Stored items:
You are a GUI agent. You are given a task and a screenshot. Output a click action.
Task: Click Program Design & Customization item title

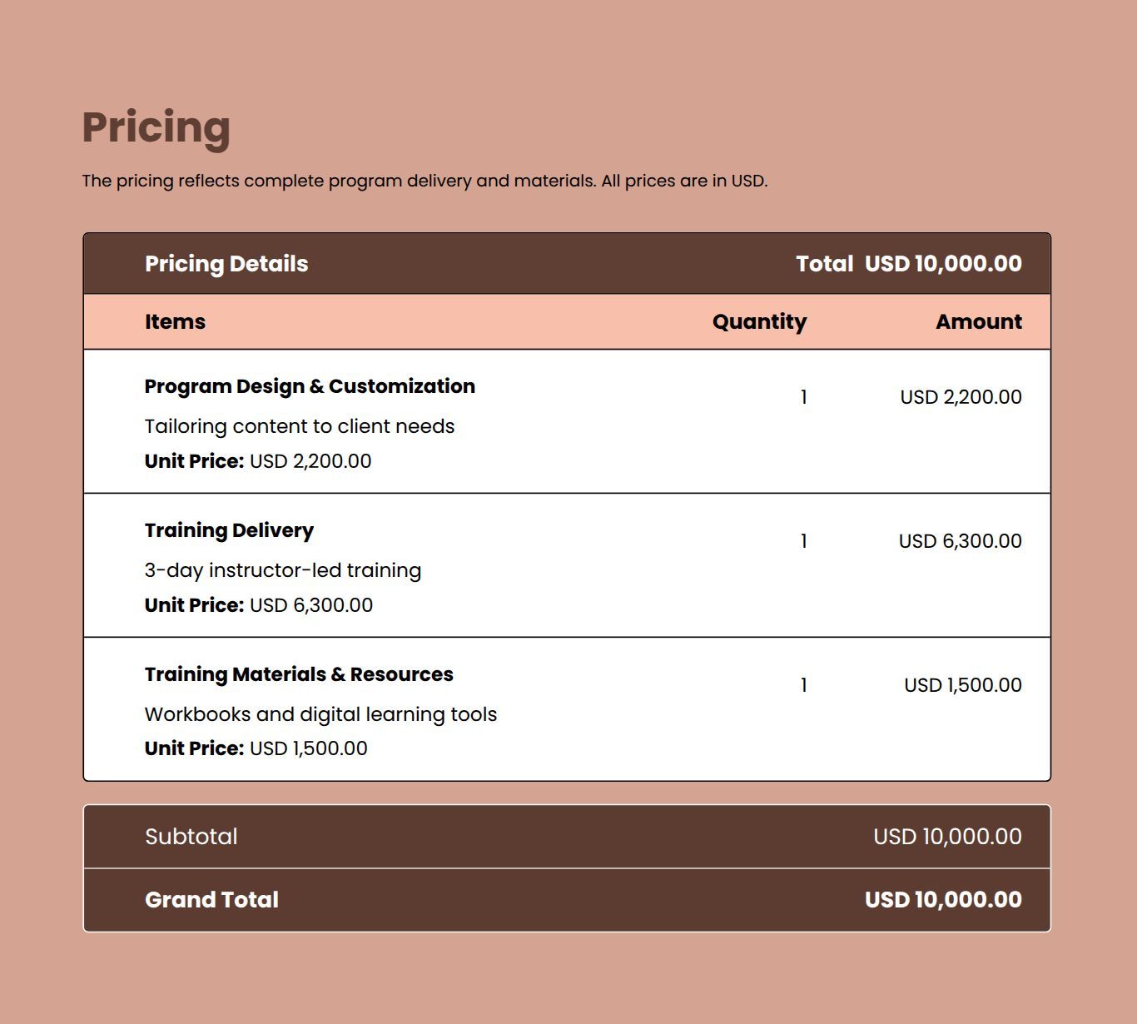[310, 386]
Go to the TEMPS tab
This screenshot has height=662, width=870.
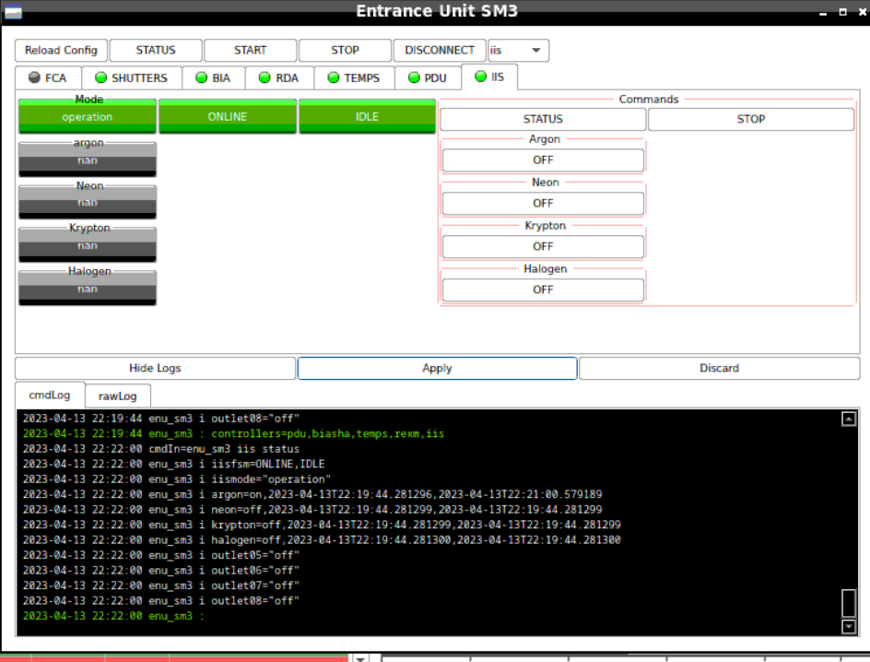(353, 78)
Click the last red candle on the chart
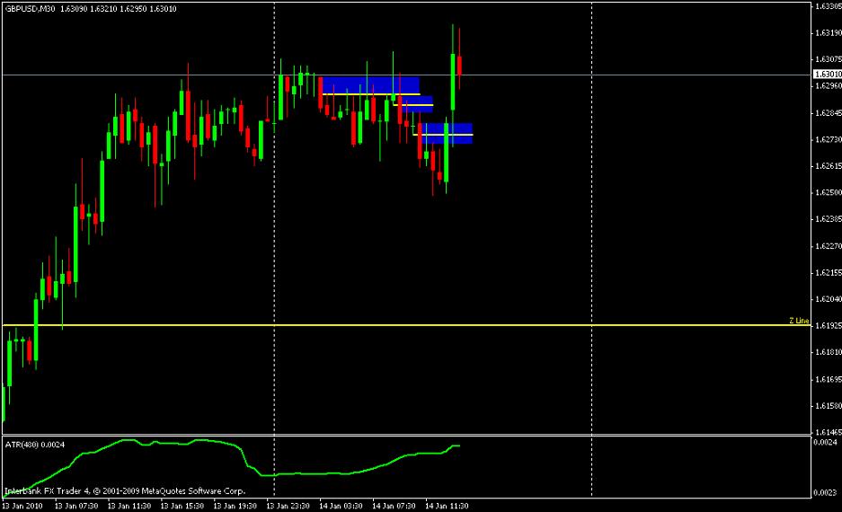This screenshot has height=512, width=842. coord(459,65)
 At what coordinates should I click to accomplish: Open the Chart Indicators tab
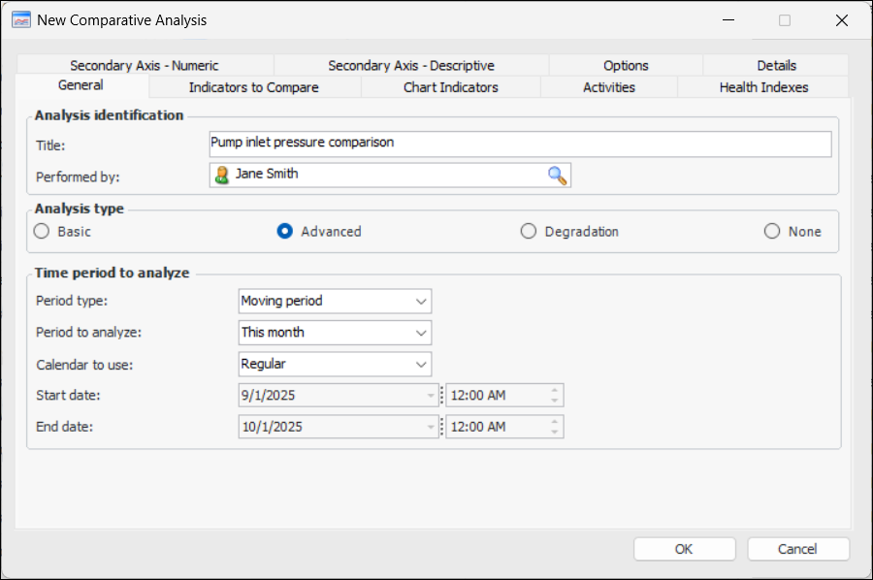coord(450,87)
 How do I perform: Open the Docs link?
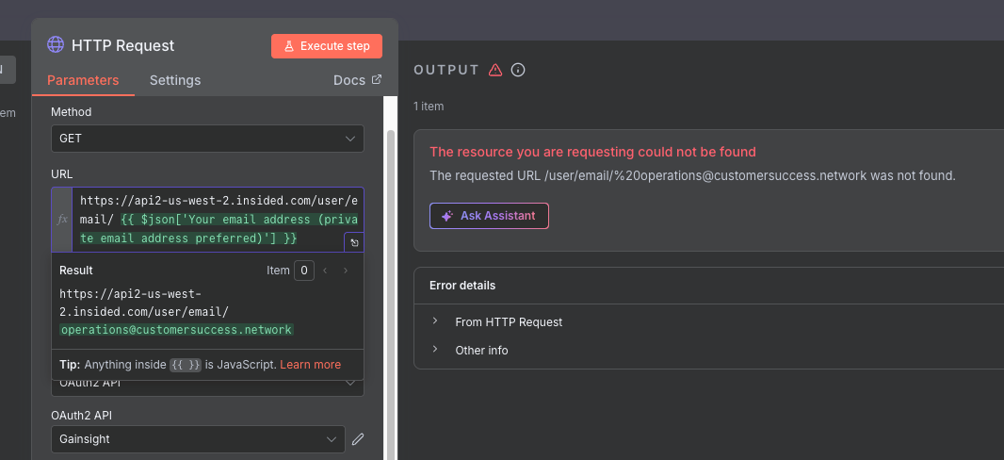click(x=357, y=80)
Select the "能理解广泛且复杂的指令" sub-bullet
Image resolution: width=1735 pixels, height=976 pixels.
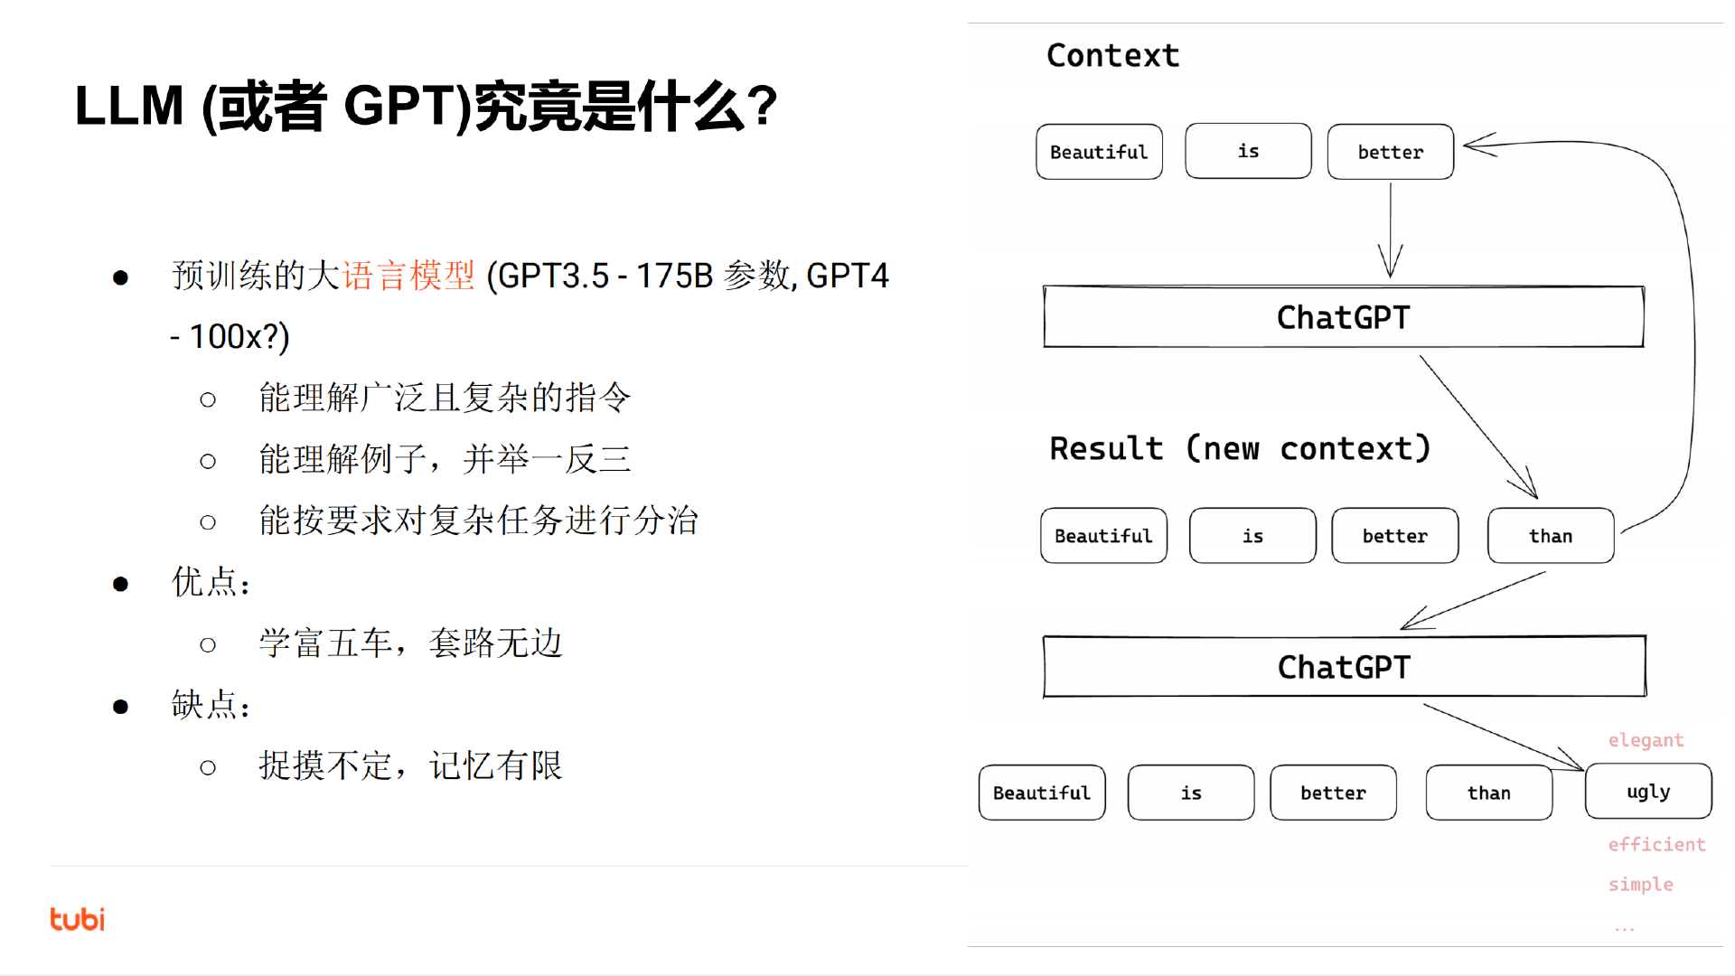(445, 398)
...
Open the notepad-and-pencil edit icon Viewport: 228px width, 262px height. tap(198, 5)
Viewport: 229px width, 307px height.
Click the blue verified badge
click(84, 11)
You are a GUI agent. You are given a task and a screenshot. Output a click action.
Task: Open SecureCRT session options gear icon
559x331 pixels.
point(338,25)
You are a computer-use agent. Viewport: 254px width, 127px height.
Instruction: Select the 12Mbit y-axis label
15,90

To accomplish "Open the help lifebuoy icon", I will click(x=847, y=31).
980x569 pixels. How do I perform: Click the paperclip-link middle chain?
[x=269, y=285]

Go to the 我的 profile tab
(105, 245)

> DESCRIPTION OF THE TASK
List all lines above in which the string "icon" appears.

> YOUR RESPONSE
Open the notepad-and-pencil edit icon Viewport: 228px width, 262px height. tap(198, 5)
Task: Open SecureCRT session options gear icon
To accomplish "Open the help lifebuoy icon", I will click(x=847, y=31).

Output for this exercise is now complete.